*TEXT SHOWN*
SeAH Steel Holdings (formerly SeAH Steel Corporation) is a South Korean holding company located in Seoul, South Korea. It was founded as a steel manufacturer in 1960 by Lee Jong-Deok with the name of Pusan Steel Pipe Industry Corporation.

In 2018, the SeAH Steel Corporation split into two separate entities, SeAH Steel Holdings, a holding group for SeAh's foreign affiliate companies, and SeAH Steel, which kept the steel manufacturing activities. 

The company operates seven steel mills worldwide with locations in the United States, Vietnam, United Arab Emirates, and Italy. In August 2020, SeAH started negotiating with the UK government to construct the world's biggest turbine monopile facility.

SeAH Steel 
SeAH Steel remains the main subsidiary of SeAH Steel Holdings after it transitioned into two separate entities in 2018.

SeAH Steel is the largest Korean steel pipe manufacturer and its main products consist of steel pipes, titanium tubes, stainless steel pipes and galvanized color steel sheets. It currently runs four plants in South Korea, located in Pohang, Gunsan, Suncheon and Changwon.

*TO BE DONE*
1. Retype the part of the SeAH Steel passage that opens with the words containing "The company operates" and closes with "Suncheon and Changwon.".
2. In the SeAH Steel passage, what name did the company have when it was founded in 1960?
3. Carry on the passage about SeAH Steel from the point where it stops.

*ENTRIES SHOWN*
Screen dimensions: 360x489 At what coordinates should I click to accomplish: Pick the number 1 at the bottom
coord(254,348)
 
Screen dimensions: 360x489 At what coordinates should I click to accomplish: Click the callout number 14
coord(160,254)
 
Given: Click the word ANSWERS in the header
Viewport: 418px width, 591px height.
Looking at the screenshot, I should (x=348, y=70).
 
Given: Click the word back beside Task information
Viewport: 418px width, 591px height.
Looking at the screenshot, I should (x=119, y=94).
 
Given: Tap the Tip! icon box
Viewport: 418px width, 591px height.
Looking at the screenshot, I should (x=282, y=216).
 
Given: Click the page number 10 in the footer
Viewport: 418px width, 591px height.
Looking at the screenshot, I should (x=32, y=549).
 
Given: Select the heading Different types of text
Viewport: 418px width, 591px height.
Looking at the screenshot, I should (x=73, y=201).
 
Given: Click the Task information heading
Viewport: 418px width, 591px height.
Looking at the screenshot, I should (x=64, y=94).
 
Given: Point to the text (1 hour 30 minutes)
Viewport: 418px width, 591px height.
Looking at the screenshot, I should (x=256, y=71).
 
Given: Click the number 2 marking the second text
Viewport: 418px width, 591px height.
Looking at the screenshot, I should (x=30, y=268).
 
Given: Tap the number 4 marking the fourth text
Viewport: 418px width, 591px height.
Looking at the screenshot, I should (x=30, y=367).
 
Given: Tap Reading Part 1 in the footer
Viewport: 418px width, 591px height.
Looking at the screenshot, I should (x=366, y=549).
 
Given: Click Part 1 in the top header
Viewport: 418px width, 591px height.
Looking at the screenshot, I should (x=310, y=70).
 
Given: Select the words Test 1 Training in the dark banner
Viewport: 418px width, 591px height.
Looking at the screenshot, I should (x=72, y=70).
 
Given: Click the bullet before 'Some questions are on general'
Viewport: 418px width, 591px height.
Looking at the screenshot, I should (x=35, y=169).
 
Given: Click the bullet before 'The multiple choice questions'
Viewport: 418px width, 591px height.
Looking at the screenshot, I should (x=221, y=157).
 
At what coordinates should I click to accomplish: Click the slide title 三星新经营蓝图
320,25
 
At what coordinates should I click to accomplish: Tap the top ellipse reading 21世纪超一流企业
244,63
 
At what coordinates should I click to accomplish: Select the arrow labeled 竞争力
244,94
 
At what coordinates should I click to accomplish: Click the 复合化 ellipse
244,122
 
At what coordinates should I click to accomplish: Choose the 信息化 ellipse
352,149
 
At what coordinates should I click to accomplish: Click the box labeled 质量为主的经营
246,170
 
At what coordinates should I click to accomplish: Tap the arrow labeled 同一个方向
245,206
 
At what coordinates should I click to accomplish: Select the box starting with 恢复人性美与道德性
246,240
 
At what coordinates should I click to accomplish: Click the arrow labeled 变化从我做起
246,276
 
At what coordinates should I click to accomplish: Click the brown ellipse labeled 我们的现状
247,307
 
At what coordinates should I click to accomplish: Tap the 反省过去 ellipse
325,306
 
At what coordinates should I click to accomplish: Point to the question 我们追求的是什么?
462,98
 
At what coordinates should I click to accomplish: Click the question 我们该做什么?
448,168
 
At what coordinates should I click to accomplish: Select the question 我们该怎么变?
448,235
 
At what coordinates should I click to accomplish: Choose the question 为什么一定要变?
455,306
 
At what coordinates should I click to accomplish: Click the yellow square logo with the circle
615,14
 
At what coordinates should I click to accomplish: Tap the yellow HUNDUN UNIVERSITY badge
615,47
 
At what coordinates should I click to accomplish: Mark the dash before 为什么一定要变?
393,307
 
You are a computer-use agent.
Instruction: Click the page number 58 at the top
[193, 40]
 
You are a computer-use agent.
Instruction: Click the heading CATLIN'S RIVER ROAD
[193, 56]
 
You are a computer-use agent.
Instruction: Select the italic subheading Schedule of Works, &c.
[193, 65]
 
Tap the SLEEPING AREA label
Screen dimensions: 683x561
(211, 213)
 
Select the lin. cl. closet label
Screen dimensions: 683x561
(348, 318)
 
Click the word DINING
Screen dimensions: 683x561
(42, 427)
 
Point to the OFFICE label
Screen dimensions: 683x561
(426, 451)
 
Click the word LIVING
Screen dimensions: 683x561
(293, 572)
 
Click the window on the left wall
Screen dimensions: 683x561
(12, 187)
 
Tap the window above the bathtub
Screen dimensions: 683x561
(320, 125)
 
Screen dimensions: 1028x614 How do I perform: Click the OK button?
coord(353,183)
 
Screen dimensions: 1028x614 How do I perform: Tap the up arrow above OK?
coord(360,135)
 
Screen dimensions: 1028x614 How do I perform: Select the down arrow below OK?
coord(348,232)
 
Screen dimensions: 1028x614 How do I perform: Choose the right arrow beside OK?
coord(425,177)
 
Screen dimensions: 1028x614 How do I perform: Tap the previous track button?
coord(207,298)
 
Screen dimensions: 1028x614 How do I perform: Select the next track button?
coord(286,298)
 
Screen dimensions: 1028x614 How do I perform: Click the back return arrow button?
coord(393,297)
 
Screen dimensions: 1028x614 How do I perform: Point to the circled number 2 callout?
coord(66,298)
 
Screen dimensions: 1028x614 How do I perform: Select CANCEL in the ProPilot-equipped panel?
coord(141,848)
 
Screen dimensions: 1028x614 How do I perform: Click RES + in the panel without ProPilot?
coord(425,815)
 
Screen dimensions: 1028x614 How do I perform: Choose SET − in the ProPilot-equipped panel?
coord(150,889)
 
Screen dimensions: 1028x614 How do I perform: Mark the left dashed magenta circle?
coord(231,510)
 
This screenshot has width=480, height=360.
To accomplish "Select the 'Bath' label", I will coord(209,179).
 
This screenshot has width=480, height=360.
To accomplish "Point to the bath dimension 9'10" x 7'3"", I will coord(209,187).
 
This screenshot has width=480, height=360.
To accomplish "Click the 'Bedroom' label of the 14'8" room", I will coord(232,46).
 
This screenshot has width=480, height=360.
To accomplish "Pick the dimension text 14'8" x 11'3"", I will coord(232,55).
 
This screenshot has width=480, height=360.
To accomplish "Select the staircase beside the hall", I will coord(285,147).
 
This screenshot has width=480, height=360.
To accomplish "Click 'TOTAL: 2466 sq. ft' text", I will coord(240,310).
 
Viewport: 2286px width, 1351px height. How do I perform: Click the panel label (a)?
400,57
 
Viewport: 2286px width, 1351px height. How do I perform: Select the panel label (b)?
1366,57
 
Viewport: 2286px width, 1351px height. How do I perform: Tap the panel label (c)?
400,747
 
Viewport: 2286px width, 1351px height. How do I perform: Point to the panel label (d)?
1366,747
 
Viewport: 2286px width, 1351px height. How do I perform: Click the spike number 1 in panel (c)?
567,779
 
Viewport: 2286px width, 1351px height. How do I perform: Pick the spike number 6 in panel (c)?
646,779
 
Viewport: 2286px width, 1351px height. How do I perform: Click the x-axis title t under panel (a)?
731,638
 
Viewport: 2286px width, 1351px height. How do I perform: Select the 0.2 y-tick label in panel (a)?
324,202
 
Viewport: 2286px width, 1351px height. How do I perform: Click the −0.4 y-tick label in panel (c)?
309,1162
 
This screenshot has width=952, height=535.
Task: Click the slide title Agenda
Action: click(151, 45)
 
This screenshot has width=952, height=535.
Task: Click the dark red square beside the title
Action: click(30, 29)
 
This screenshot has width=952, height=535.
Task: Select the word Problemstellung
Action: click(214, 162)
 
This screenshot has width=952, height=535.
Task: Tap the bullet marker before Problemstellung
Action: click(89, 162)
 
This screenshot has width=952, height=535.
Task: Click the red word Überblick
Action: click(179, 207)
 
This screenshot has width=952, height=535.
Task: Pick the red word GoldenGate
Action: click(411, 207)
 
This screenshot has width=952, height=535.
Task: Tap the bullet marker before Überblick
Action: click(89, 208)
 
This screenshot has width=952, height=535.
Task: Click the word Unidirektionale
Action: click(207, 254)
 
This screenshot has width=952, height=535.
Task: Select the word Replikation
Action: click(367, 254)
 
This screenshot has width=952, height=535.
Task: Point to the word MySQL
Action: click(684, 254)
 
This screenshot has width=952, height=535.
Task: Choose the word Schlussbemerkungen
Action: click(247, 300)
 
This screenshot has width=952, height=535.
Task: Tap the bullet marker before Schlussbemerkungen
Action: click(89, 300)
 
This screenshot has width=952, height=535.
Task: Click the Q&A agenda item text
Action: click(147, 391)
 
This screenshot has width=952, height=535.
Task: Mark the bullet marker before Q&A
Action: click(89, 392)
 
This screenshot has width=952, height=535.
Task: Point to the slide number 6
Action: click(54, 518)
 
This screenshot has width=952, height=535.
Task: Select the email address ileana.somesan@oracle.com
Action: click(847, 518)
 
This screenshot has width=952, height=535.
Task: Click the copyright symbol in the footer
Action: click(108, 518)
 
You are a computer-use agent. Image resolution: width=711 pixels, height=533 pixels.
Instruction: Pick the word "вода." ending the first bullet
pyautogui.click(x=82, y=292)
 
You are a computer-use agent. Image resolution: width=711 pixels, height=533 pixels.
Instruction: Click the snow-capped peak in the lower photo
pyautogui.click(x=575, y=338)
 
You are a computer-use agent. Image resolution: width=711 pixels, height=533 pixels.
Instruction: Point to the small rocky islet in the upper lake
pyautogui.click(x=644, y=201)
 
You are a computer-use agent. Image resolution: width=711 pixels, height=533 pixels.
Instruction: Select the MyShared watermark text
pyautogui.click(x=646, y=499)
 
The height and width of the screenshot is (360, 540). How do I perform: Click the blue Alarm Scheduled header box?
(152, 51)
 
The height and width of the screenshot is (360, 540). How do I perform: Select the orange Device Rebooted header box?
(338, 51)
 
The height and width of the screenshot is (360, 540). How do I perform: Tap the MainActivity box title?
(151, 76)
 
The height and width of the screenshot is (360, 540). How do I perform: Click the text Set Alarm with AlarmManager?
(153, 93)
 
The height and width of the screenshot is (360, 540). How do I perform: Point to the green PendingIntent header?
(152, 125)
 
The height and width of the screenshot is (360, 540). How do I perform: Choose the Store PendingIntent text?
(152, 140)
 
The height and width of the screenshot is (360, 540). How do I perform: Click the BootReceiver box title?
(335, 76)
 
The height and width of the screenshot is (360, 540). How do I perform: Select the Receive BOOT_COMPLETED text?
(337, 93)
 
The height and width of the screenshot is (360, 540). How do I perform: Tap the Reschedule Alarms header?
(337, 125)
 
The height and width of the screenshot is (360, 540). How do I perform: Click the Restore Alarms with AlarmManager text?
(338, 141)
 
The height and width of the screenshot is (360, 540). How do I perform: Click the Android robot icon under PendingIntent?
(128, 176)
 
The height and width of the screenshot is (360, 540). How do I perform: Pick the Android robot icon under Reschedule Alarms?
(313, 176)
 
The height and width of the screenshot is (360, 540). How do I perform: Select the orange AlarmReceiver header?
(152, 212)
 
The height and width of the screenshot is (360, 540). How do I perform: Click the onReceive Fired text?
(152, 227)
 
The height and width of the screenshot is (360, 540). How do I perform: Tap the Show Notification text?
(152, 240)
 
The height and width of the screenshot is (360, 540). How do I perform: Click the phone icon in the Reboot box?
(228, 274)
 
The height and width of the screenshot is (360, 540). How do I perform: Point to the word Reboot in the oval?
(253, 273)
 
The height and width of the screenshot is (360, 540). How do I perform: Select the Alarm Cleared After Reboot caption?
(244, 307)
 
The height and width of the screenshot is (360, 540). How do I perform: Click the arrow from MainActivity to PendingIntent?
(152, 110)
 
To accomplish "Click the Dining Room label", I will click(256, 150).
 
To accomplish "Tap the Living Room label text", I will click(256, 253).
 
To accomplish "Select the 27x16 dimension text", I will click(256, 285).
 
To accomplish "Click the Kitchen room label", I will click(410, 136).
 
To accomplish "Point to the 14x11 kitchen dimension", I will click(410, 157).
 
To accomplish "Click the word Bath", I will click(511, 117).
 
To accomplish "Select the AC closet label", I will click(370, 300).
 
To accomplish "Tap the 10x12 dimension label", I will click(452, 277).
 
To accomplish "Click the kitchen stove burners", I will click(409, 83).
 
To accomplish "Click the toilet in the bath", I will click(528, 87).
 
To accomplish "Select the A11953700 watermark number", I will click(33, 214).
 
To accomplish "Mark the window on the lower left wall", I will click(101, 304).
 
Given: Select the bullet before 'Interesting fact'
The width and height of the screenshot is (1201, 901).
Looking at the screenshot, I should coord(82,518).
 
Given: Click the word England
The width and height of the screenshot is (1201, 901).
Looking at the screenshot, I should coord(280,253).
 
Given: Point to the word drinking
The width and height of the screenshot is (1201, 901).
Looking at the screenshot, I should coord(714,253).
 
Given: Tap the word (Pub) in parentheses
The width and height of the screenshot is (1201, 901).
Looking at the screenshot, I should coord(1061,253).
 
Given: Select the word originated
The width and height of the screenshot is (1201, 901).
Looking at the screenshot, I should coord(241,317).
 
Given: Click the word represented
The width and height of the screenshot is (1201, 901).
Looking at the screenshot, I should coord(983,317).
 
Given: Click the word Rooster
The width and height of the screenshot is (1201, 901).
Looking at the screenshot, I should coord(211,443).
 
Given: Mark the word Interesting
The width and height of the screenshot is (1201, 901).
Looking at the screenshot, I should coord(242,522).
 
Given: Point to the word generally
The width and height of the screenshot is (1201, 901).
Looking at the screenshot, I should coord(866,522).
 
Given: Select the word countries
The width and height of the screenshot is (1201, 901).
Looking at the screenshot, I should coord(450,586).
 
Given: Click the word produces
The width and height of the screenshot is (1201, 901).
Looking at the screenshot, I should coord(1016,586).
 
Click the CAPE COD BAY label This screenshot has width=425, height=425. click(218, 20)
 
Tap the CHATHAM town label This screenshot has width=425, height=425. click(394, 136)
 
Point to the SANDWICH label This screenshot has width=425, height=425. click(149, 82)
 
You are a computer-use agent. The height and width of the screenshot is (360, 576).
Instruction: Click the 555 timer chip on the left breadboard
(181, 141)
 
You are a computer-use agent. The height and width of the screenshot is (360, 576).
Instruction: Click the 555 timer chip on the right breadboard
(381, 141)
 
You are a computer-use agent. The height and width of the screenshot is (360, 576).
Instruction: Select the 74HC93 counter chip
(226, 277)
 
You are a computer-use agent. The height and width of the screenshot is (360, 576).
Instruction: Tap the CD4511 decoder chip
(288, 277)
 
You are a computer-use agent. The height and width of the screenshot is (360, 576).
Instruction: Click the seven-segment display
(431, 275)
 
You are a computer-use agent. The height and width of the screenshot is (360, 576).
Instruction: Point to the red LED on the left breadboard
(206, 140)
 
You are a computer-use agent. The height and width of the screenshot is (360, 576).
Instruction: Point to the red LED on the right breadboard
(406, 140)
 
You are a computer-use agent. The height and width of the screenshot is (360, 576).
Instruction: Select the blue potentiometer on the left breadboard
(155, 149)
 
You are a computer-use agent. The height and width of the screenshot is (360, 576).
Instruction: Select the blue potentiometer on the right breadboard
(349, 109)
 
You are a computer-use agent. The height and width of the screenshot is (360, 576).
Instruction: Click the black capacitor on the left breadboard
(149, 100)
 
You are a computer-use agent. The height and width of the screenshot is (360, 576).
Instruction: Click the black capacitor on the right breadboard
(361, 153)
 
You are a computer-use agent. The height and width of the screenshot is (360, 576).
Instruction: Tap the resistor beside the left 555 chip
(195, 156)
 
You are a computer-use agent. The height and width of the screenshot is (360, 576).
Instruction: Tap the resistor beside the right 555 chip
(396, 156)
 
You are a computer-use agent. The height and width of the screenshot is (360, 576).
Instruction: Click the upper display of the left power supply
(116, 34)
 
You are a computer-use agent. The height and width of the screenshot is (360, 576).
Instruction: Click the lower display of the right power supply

*OUTPUTS IN ORDER*
1.
The company operates seven steel mills worldwide with locations in the United States, Vietnam, United Arab Emirates, and Italy. In August 2020, SeAH started negotiating with the UK government to construct the world's biggest turbine monopile facility.

SeAH Steel 
SeAH Steel remains the main subsidiary of SeAH Steel Holdings after it transitioned into two separate entities in 2018.

SeAH Steel is the largest Korean steel pipe manufacturer and its main products consist of steel pipes, titanium tubes, stainless steel pipes and galvanized color steel sheets. It currently runs four plants in South Korea, located in Pohang, Gunsan, Suncheon and Changwon.

2. Pusan Steel Pipe Industry Corporation

3.
Management 
As of 2022, SeAH Steel Holdings corporate leadership is headed by President and CEO Lee Joo-sung. He plays a primary role in managing the company’s business operations and diversifying the company activities. Lee Joo-sung led SeAH Steel Holdings into the renewable energy market by creating the UK-based subsidiary SeAH Wind and is in negotiations with the British government to construct the world's biggest offshore wind power facility.

Other affiliates 

 SeAH Coated Metal
 SeAH Steel America
 State Pipe & Supply
 SeAH Steel USA
 SeAH Steel UAE
 SeAH Japan
 SeAH Steel Vina
 Vietnam Steel Pipe
 INOX TECH (SeAH Steel Europe)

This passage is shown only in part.